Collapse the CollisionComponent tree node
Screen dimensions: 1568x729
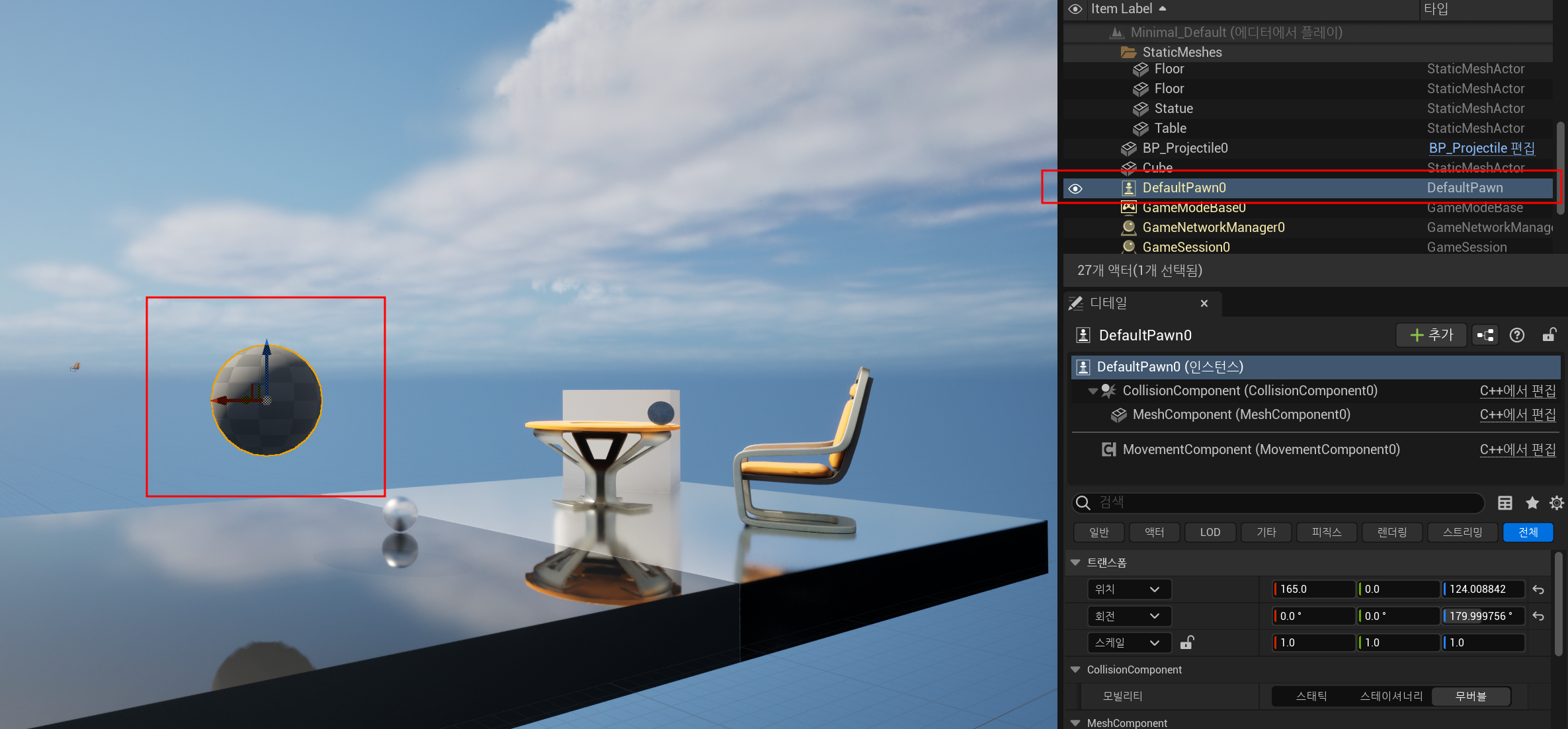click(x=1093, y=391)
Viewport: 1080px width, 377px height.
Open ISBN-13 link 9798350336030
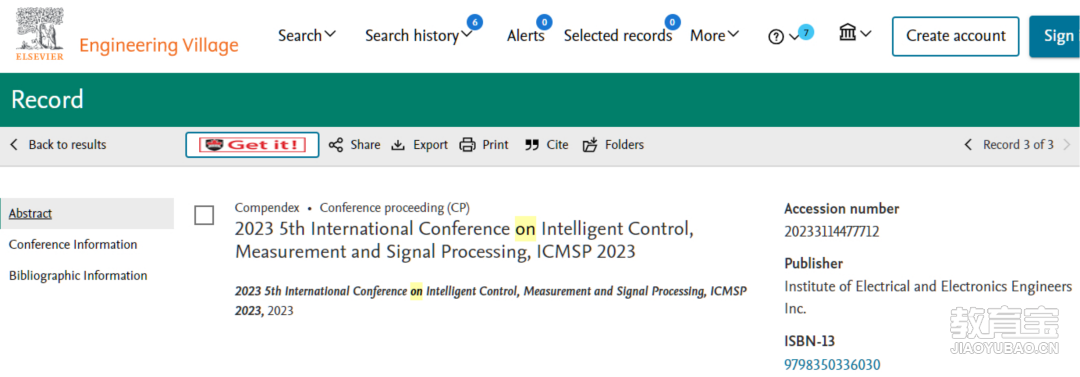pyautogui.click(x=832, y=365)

...

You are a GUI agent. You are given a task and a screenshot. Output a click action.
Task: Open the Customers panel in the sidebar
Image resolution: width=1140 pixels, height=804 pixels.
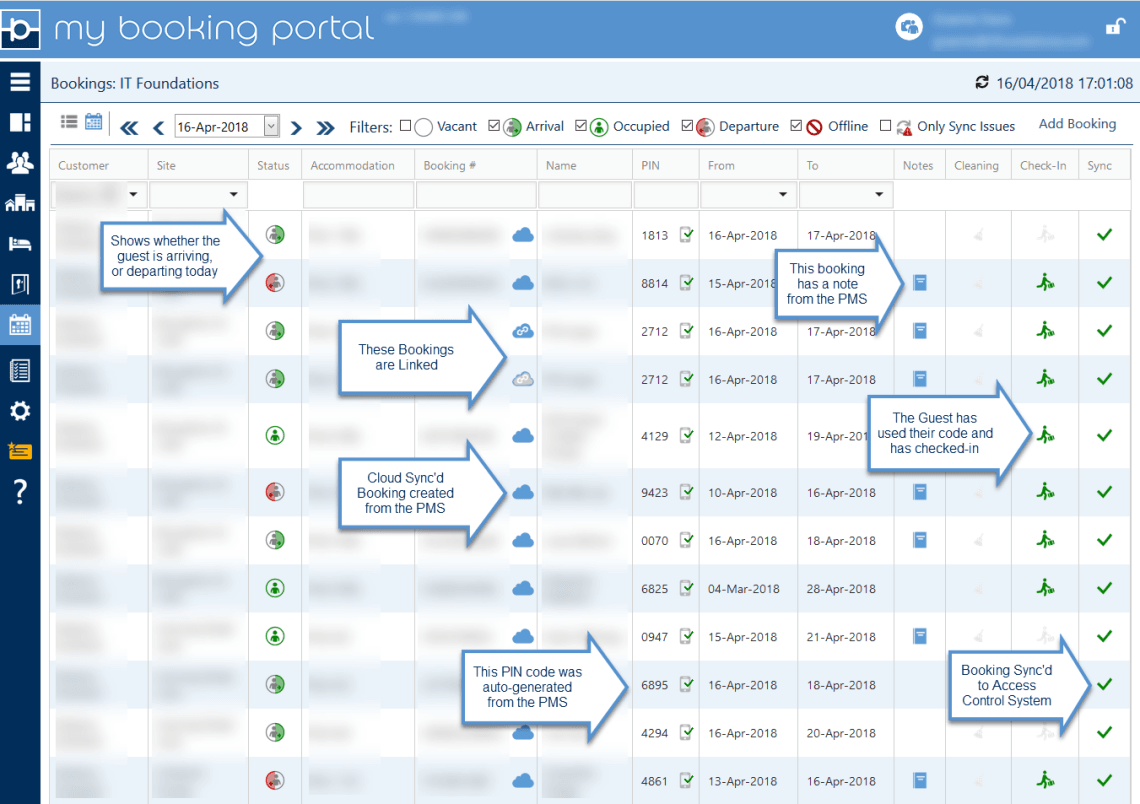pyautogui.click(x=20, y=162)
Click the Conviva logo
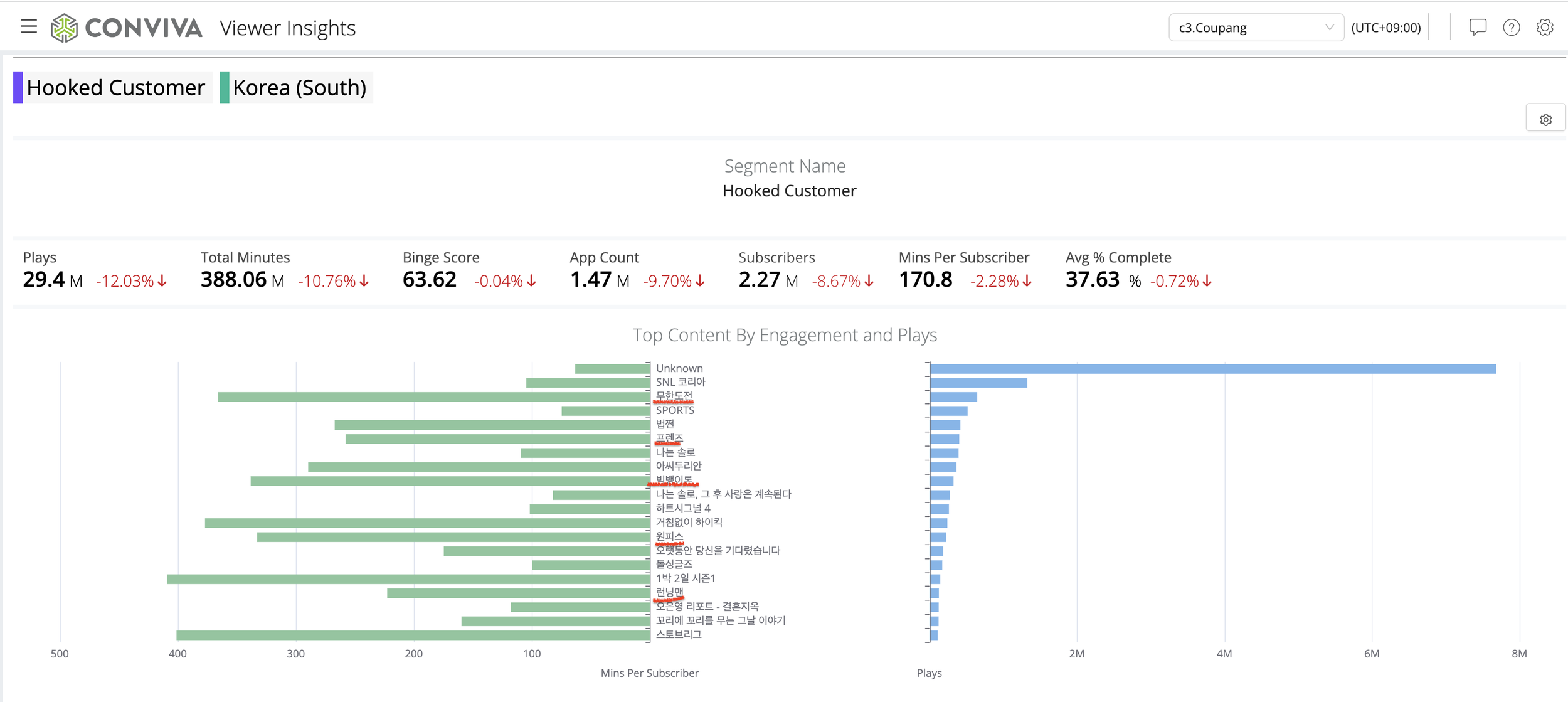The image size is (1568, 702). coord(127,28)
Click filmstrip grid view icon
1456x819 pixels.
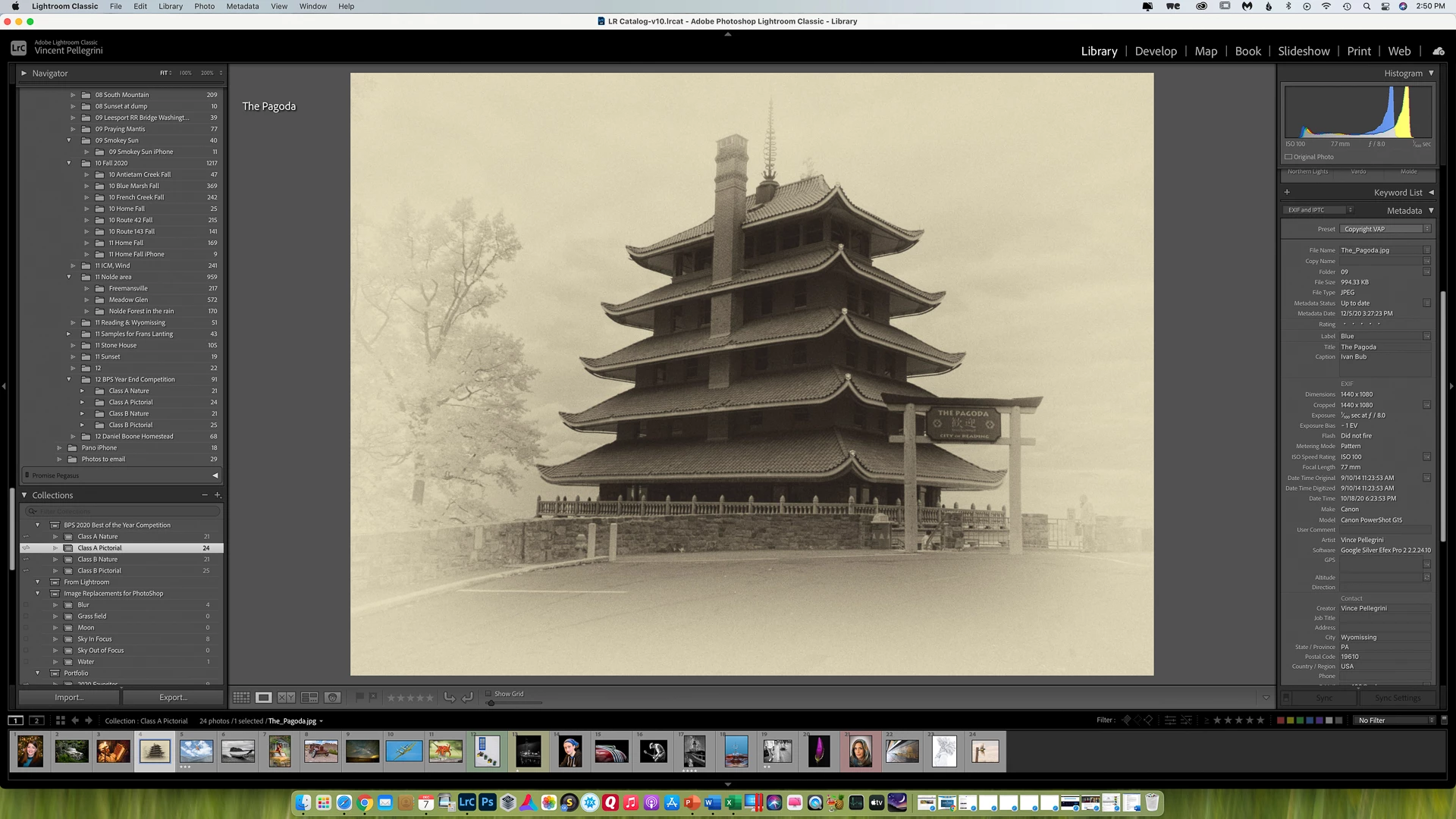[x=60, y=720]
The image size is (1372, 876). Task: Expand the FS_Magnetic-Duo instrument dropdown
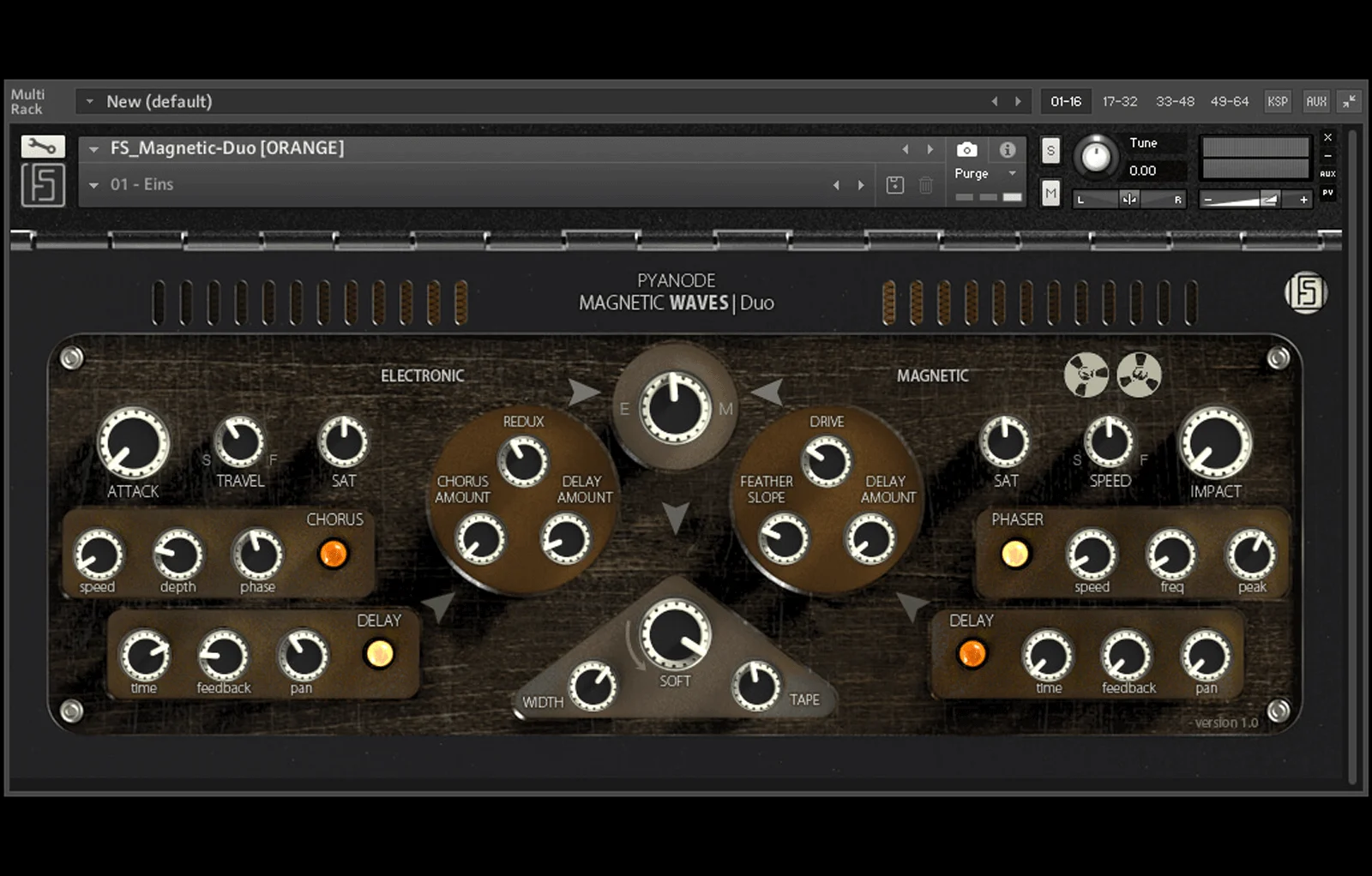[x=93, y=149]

PROBLEM DESCRIPTION: Write out word for word the lines from the one containing "The image size is (1372, 876)." through the one containing "[x=93, y=149]", including both, and leave the pictures out.

ANSWER FOR THIS EXERCISE:
The image size is (1372, 876). Task: Expand the FS_Magnetic-Duo instrument dropdown
[x=93, y=149]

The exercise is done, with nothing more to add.